2. The transition to a second stage: we move away from a more physical, material life to one that is more explicitly “of the spirit”; a second conversion in which, rather than encountering God through the material, we come to receive his life directly into our souls; prayer is more clearly experienced as a gift from God, and our essential attitude is one of receptivity and openness to receive Him (in the language of St John of the Cross, a "dark night of the senses", a transition that might be characterised by physical suffering)

3. The transition to direct union with God: we abandon even our spiritual encounter in favour of a complete gift of ourselves to God, a third conversion; we are taken up into his life, in a total abandonment of ourselves to Him; this transition might be characterised by a spiritual suffering, an aridity in prayer (in the language of St John of the Cross, a "dark night of the soul").

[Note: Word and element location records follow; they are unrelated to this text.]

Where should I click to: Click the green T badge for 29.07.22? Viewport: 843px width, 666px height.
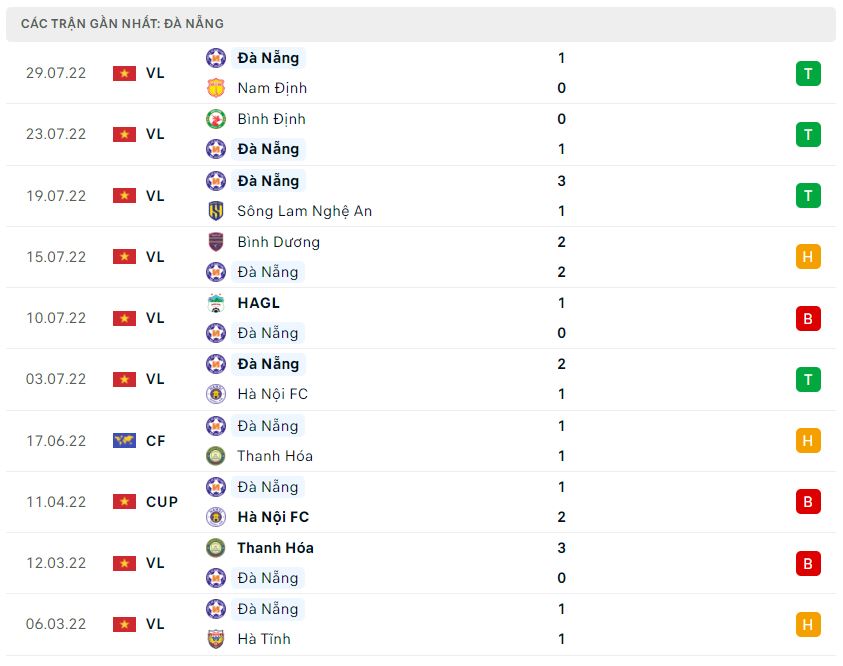click(808, 73)
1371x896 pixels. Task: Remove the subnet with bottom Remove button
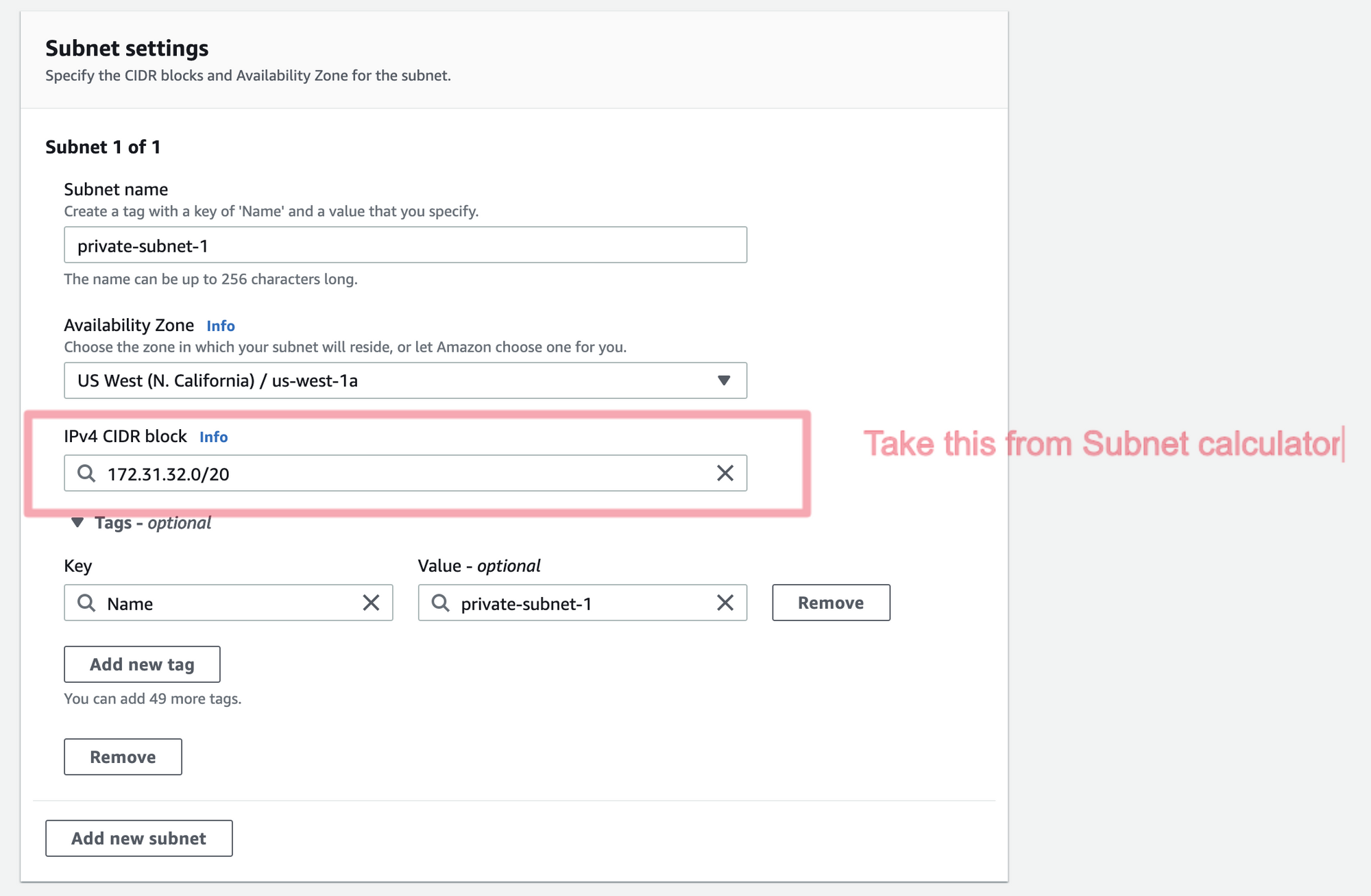(x=123, y=757)
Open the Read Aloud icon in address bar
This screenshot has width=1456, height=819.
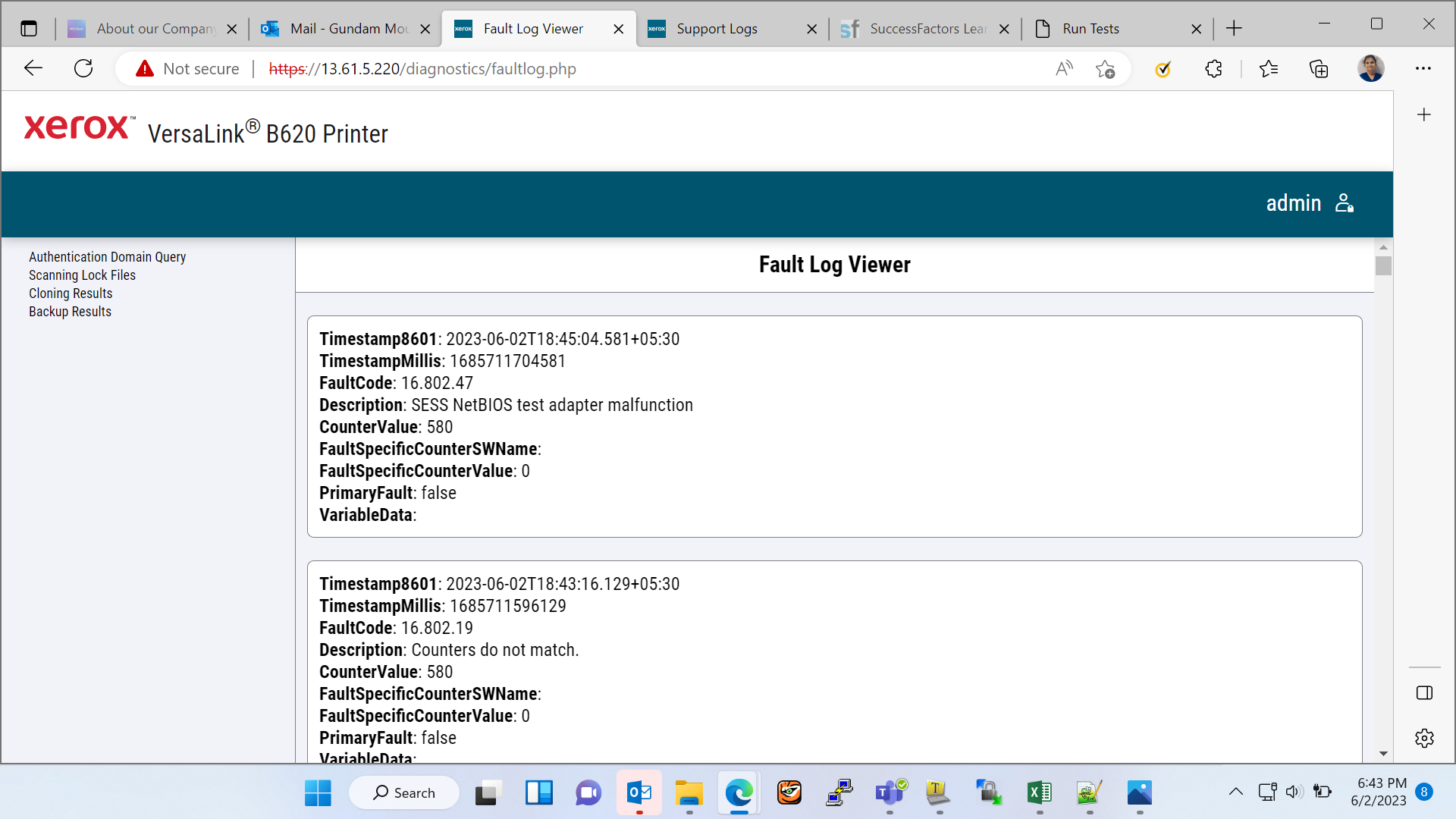1064,69
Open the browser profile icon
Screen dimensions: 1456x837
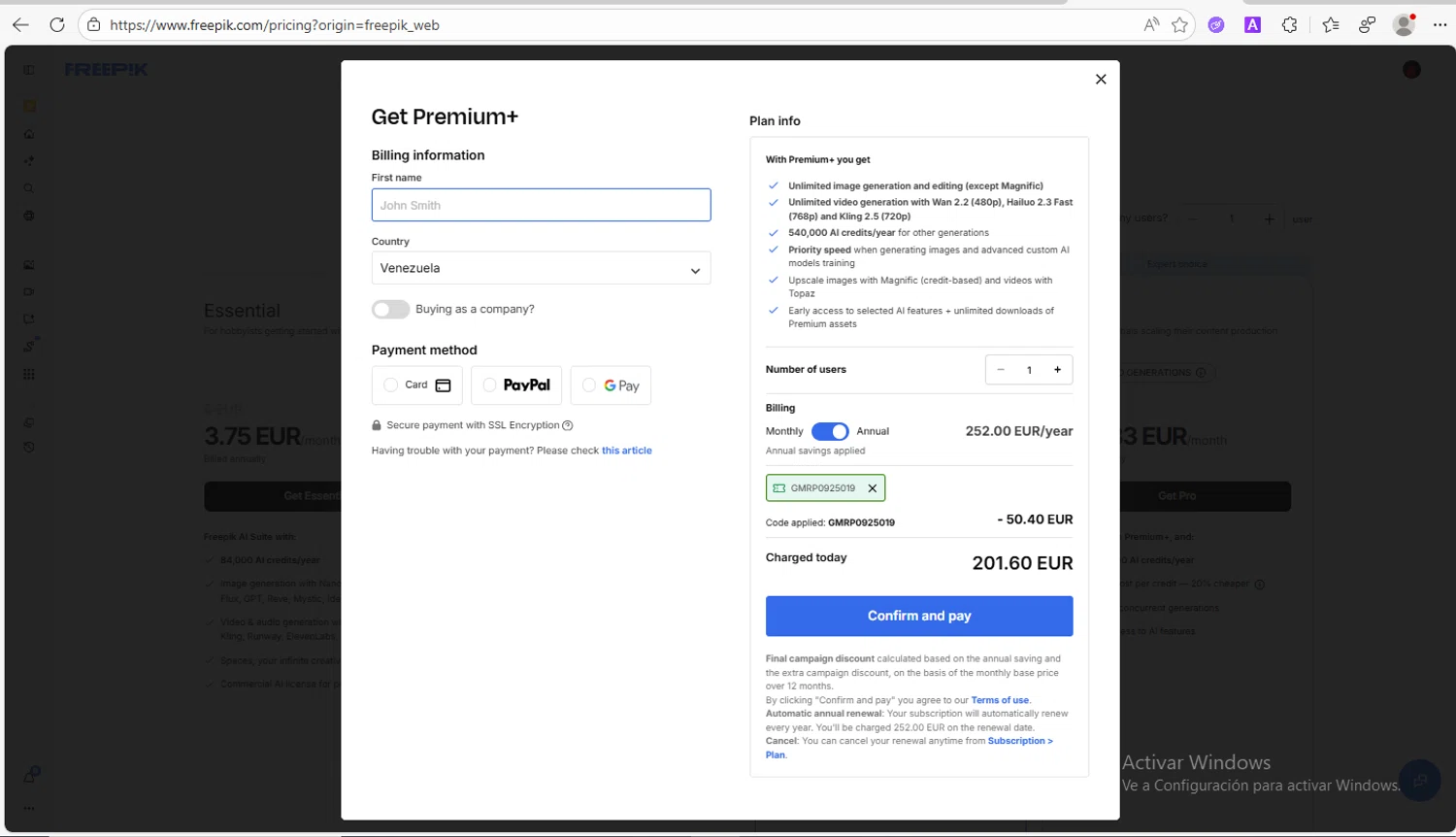point(1404,25)
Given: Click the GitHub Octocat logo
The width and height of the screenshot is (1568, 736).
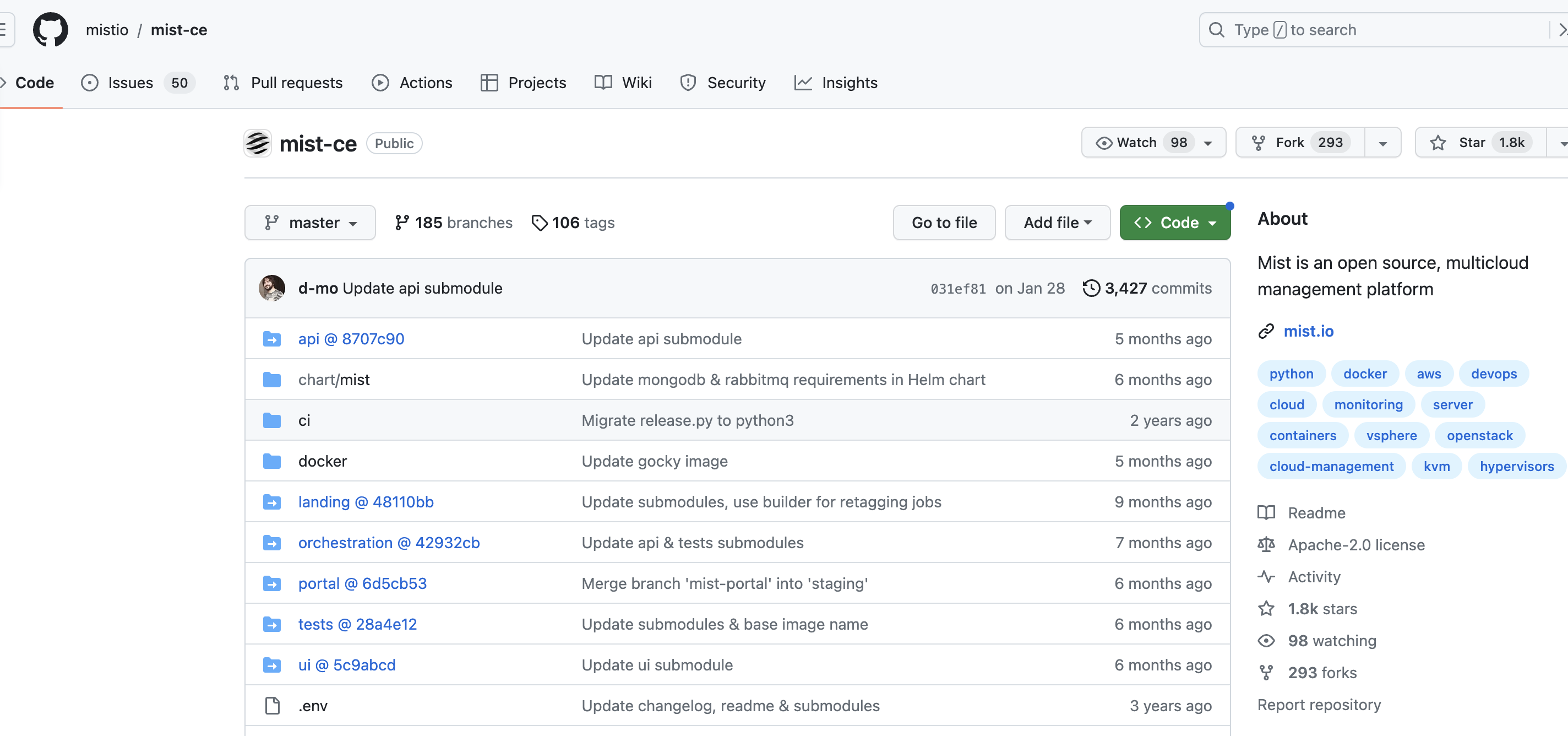Looking at the screenshot, I should 50,30.
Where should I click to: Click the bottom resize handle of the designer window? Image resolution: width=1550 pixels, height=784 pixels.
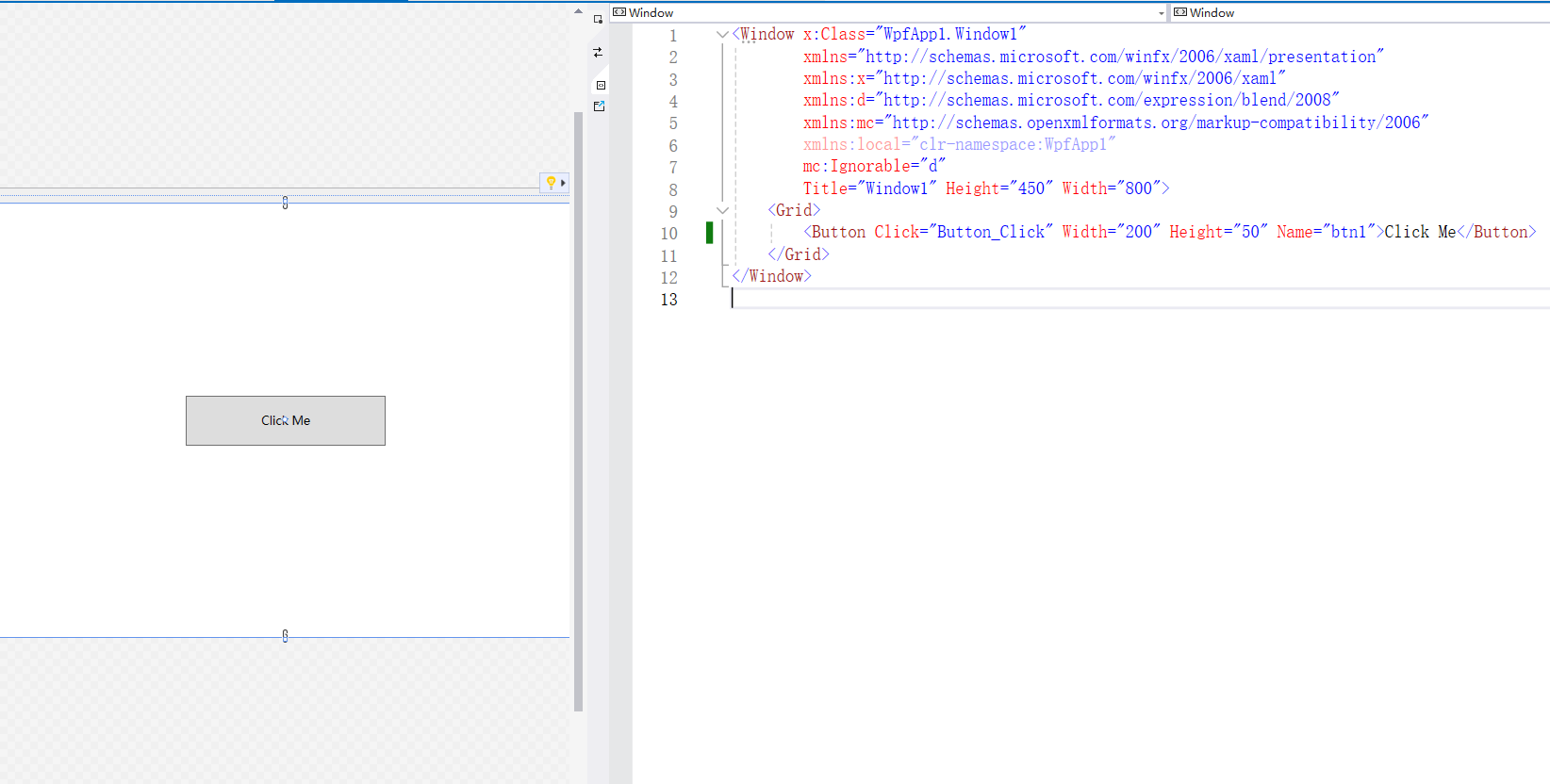pyautogui.click(x=285, y=636)
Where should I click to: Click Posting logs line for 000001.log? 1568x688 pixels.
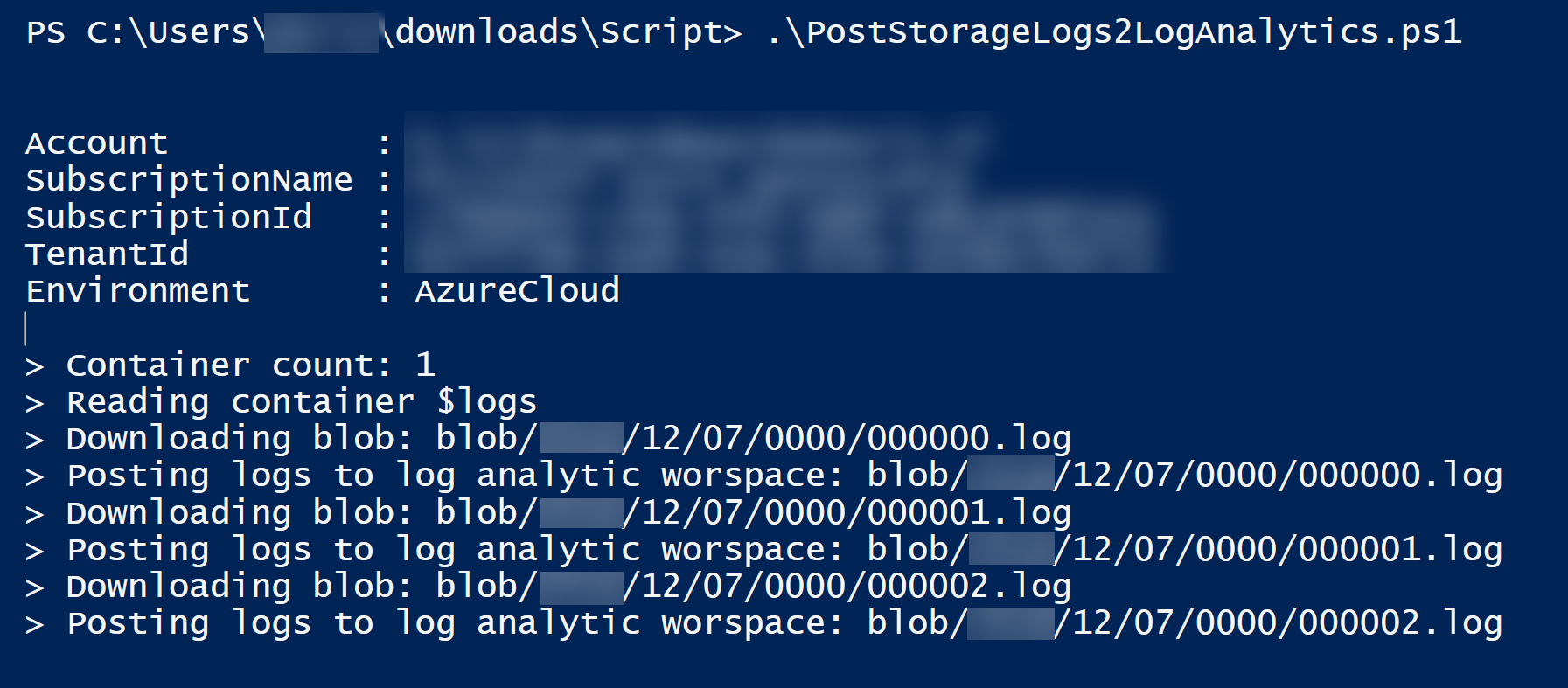(764, 550)
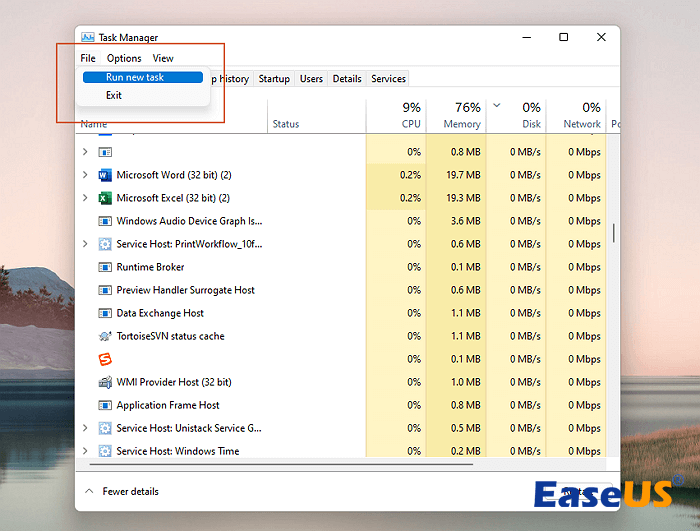Image resolution: width=700 pixels, height=531 pixels.
Task: Click the Microsoft Word process icon
Action: point(105,175)
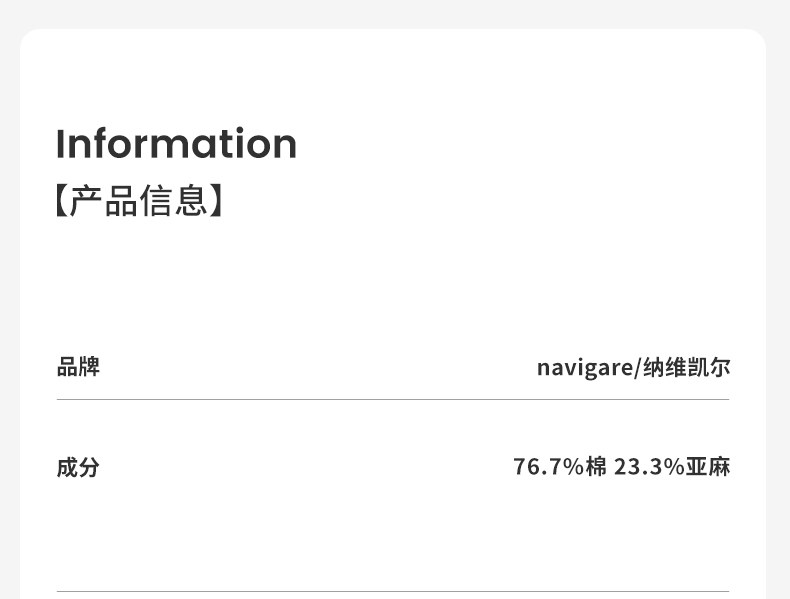Click the 纳维凯尔 Chinese brand name
The height and width of the screenshot is (599, 790).
(x=686, y=368)
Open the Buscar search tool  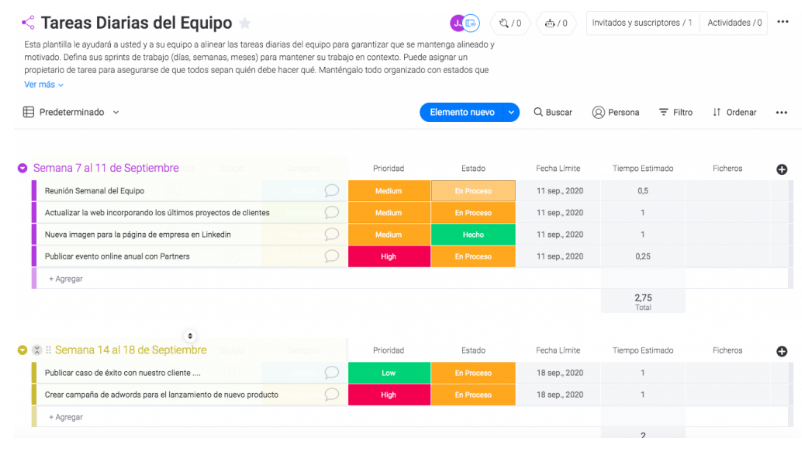(552, 112)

I was not able to then develop it fully, but I ended by suggesting that the Rosary is a prayer that could be prayed in ways appropriate to all these different stages in the spiritual life. And that, as Garrigou-Lagrange suggests in the last sentence of the spiritual reading, this perspective is not just restricted to contemplative religious but is something to which we can all aspire in our own particular situations in life.

One observation made during the discussion that our allocutios tend to become was: "What about people who don't know about this, though?" Which is, of course, a very good question. Why should the above not be part of parish or school catechesis? And my own thought, having attempted to do it with at least a reasonable degree of success, was: with due care and attention, it is quite possible to successfully present quite high level catechesis in ordinary parish contexts, and we should not shy away from doing so.

And as I finish writing this post, I am prompted to think about the idea of spiritual development that is now a part of the language of education in the UK. This can be understood in a completely non-religious way; but for schools with a religious designation, and particularly Catholic schools, a religious understanding of spiritual development should be retained. And why should that understanding not be informed by the above?